Tricks Casinos Deploy to Throw You Off Your Count

When a casino suspects a player of card counting, they employ various tactics to disrupt their counting efforts. One common approach is to introduce automatic shufflers. While these shufflers do not alter the odds of the game, they eliminate the 1% edge that card counters typically gain. Additionally, casinos may change the dealer, add more decks to the shoe, or increase the frequency of shuffling to prevent players from maintaining an accurate count.

Can a Casino Kick You Out for Card Counting?

It is essential to understand that casinos are private establishments and have the right to ask individuals to leave. However, contrary to what some may believe, card counting itself is not illegal, and players cannot be imprisoned for this practice. Most casinos will initially ask players to stop playing at the blackjack tables or, at worst, request them to flat bet for the remainder of the game. The objective is to limit the advantage gained through card counting while still keeping players engaged and willing to spend money.

What Happens if a Casino Catches You Counting Cards?

In the event that a casino does apprehend a card counter, their primary goal remains to protect their profits. Instead of immediately kicking out the player, the casino may resort to alternative measures. These can include flat betting restrictions, changing the dealer more frequently, adding more decks, or shuffling the cards more regularly. These techniques aim to disrupt the player’s count and minimize any potential monetary losses. However, if all attempts fail to deter the card counter, the casino might resort to more severe actions, such as adding the player to a blacklist and asking them to leave the premises.


Understanding how casinos combat card counting is crucial for anyone looking to excel at blackjack. By familiarizing yourself with the casino’s tricks and tools, you can adapt your strategy and increase your chances of success. Remember, casinos may go to great lengths to identify and deter card counters, but with the right knowledge, skills, and a bit of luck, you can still come out on top at the blackjack table.

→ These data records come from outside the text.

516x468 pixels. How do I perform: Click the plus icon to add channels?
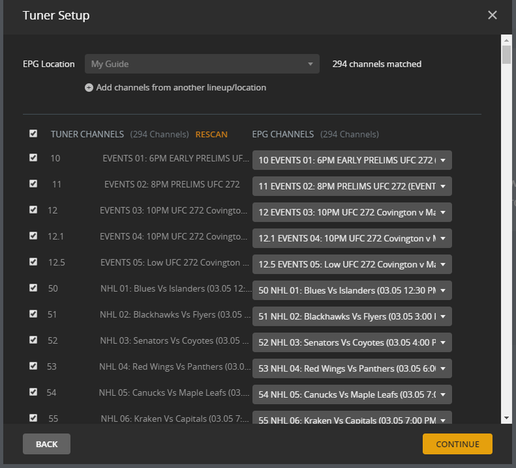click(89, 88)
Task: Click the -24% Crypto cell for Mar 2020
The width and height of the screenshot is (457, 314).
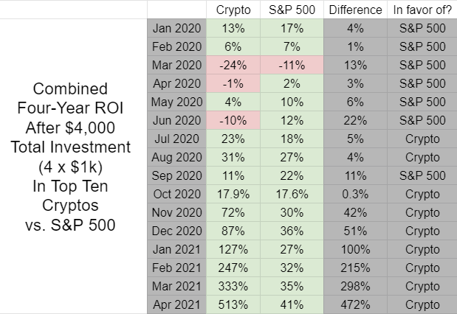Action: [233, 65]
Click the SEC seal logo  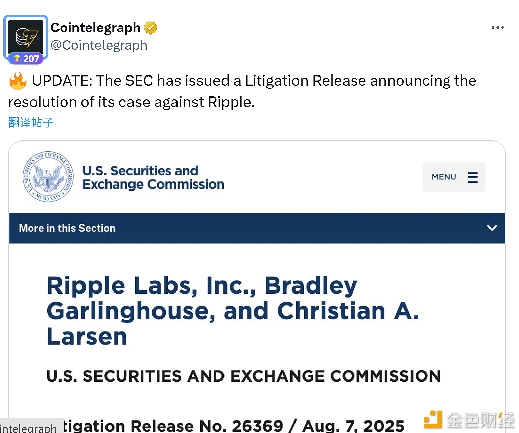[48, 177]
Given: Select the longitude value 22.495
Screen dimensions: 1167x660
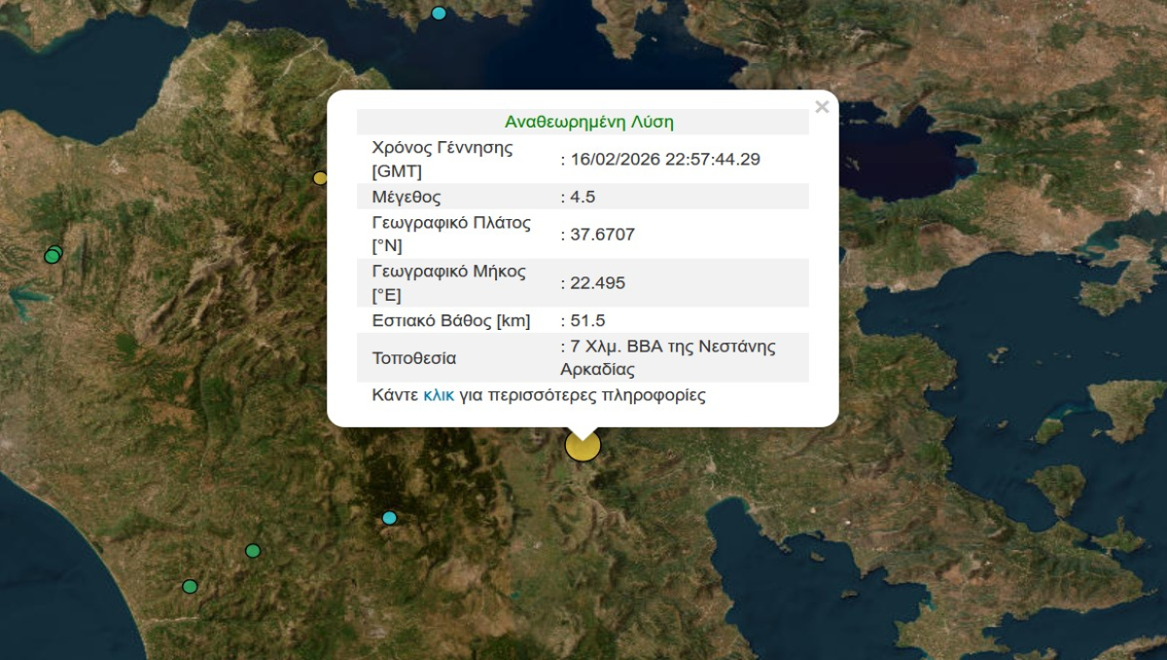Looking at the screenshot, I should (x=596, y=283).
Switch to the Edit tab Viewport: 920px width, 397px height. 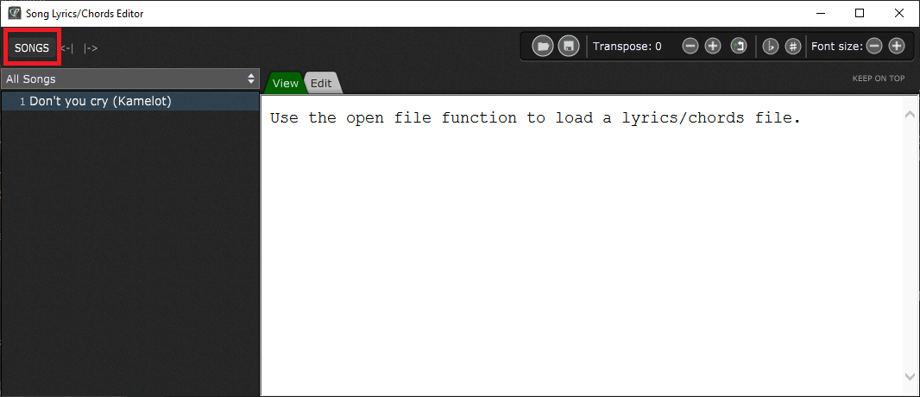click(x=322, y=83)
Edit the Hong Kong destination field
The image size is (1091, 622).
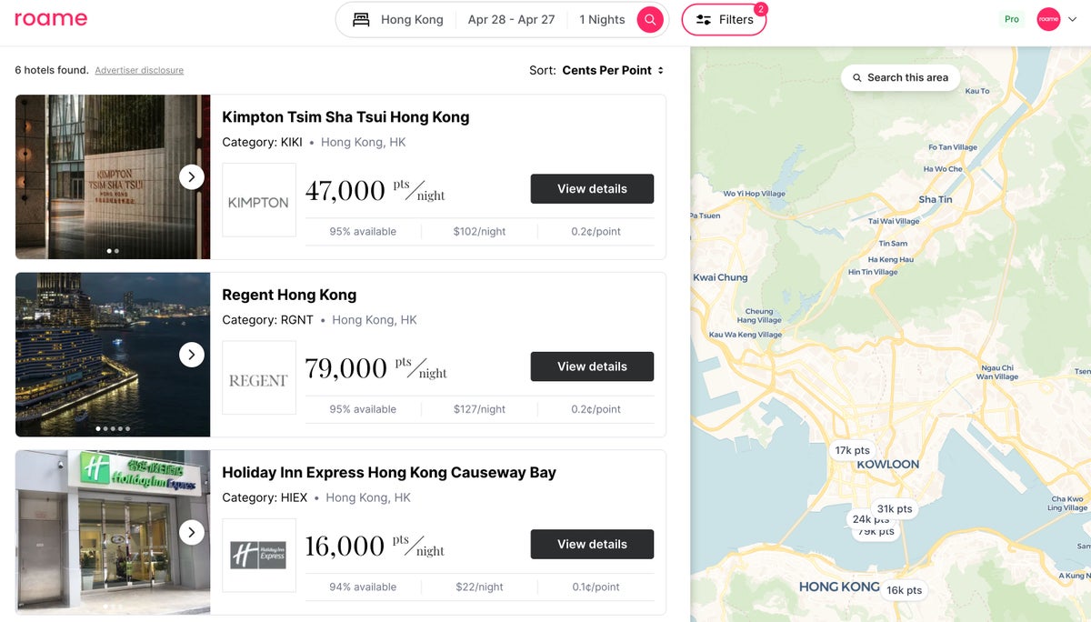tap(412, 19)
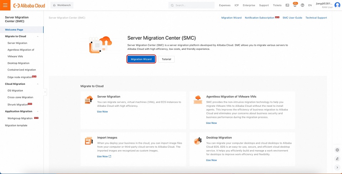Click the settings gear on right edge

pyautogui.click(x=337, y=150)
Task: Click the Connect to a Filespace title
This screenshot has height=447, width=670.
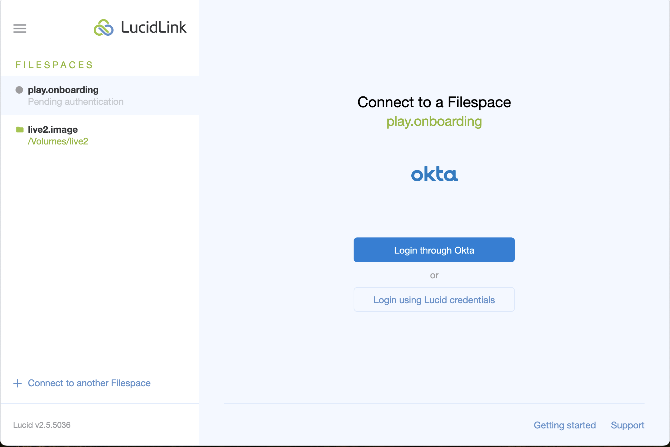Action: point(434,102)
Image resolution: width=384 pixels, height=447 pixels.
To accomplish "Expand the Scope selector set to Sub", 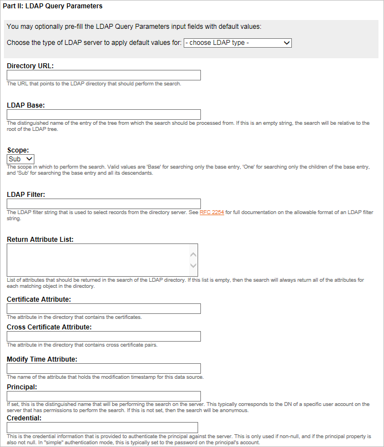I will click(x=21, y=159).
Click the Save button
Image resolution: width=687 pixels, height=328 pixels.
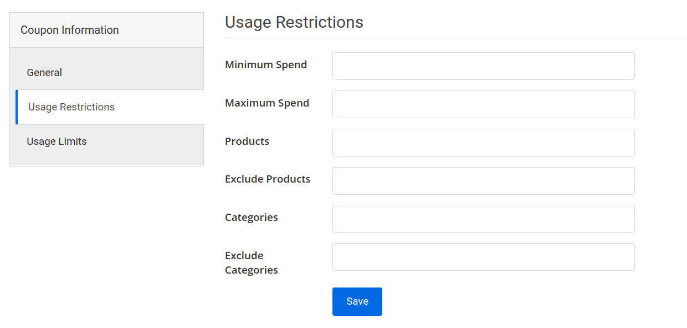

How do casinos catch card counters?

Casinos keep an eye out for signs that a player may be counting cards, such as increasing bets towards the end of the shoe. They may also employ ex-card counters to help identify others. Online casinos even use software that monitors players’ actions and wagers according to optimal blackjack strategy.

Do casinos beat up card counters?

Contrary to what Hollywood films depict, casinos do not physically harm card counters. Usually, they ask them to flat bet for the remainder of the game or, in the worst-case scenario, request that they leave the premises.

Are Continuous Shuffling Machines (CSM) rigged?

No, CSMs are not rigged. In fact, it wouldn’t make sense for a casino to manipulate these machines. CSMs shuffle the cards thoroughly, creating a genuinely random order that prevents effective card counting in blackjack.

Do casinos shuffle after every hand?

Most casinos do not shuffle after every hand because it reduces the number of games that can be played per hour. Fewer hands mean less revenue for the casino. However, there are other tactics they employ to discourage card counting.

Do automatic shufflers change the blackjack odds?

The introduction of automatic shufflers does not alter the blackjack odds of the game itself. However, it does nullify the 1% edge that card counters typically have.

Can a casino kick you out for card counting?

As private establishments, casinos have the right to ask players to leave if they suspect card counting. Many players incorrectly assume that card counting is illegal and may lead to imprisonment, but the truth is that casinos are more interested in protecting their profits than punishing players.